不倫する奴なんて馬鹿だと思っていた。ところが僕はその台詞を自分に対して発しなければならなくなる――。
建設会社に勤める渡部は、派遣社員の仲西秋葉と不倫の恋に墜ちた。2人の仲は急速に深まり、渡部は彼女が抱える複雑な事情を知ることになる。15年前、父親の愛人が殺される事件が起こり、秋葉はその容疑者とされているのだ。彼女は真犯人なのか? 渡部の心は揺れ動く。まもなく事件は時効を迎えようとしていた……。
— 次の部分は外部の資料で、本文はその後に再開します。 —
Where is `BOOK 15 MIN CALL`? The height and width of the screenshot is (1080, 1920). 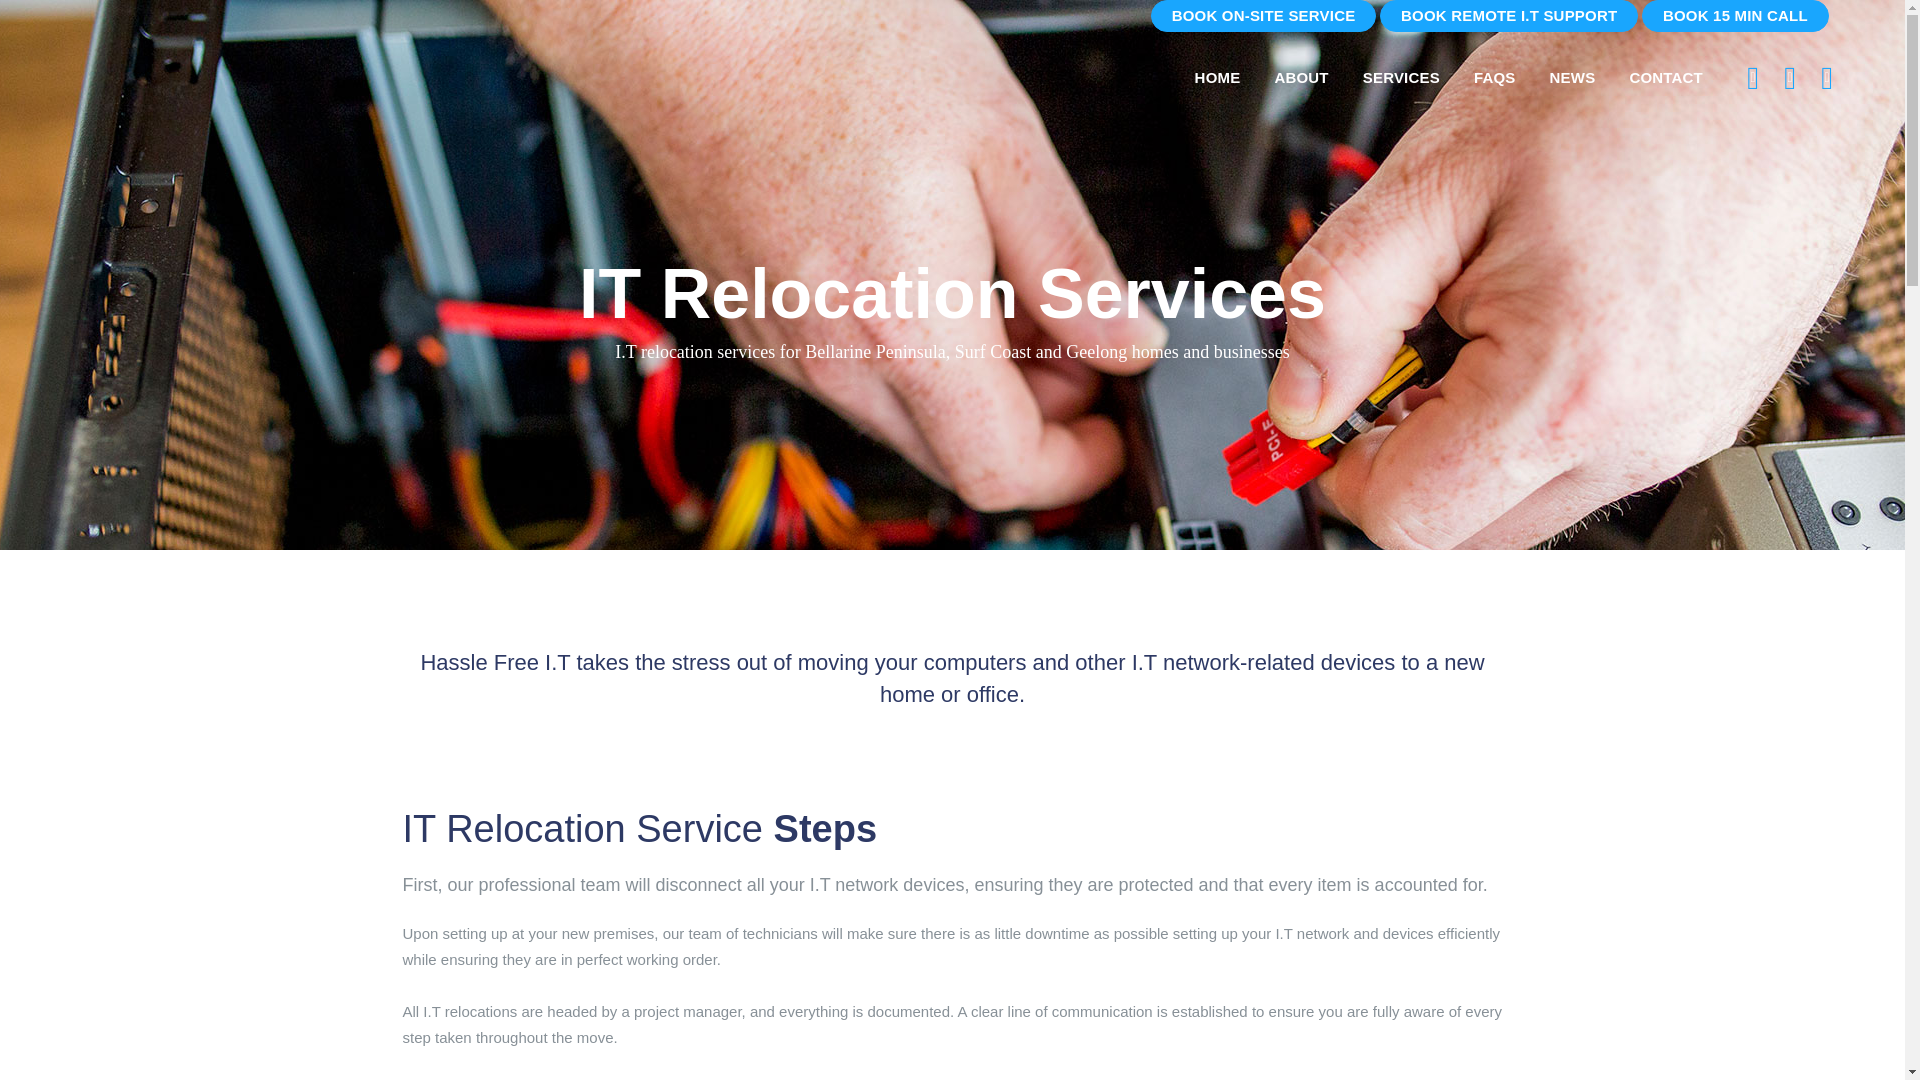
BOOK 15 MIN CALL is located at coordinates (1735, 16).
15年前の事件よりも、馬鹿にしていた不倫の恋に落ちた渡部の苦悩と葛藤を中心にした人間ドラマの要素が大きく、ミステリーを期待していると少々物足りないかもしれません。
それでも、「もはや男に分類されなくなった」年代になった渡部が恋に落ちて浮かれる様と、妻と幼い子どもを思い苦悩する姿はリアルです。不倫を扱ってはいますが、決して男の妄想で美化された馬鹿げた綺麗事に終わる事無く、家庭を壊す気はさらさら無いくせに愛人の前では誠実な男を気取る渡部の滑稽さと、それを憎みきれない生真面目さ、始めは「家庭を大事にして」と言いながらも、渡部の誠実な言葉にだんだんと態度が大きく厚かましくなっていく秋葉の姿、東野さんの観察眼が光る描写です。
知的でプライドが高く、駆け引き上手な秋葉。あまり魅力的な女性とは感じなかったのですが、彼女が抱える過去と謎めいた言動には惹き付けられます。「私を信じてほしい。」と言いながら、「時効の日が過ぎたら、全てを話せる。」と語る秋葉。読んでいる印象は「秋葉はシロなんだろうな」と思わせつつも、それを実証できるものが何もないばかりか、自分が犯人だと匂わせるような言動を取る秋葉にすっかり翻弄されてしまいました。
明らかになった事件の真相は、「秋葉をシロだとするならそれしか無いだろうな」というもので、いつもの東野さんらしい驚きはあまり無いように思います。ただ、15年もの間真相を隠し続け、そうせざるを得ない状況へ追い込んだある人物を憎み続けた秋葉の心根には感服しました。
そして全てが終わり、家へ帰りついた渡部が目にしたもう一つの真実。
そうだよ、一番苦しんだのはこの人なんですよね。女は怖い、そして強いんだと感じます。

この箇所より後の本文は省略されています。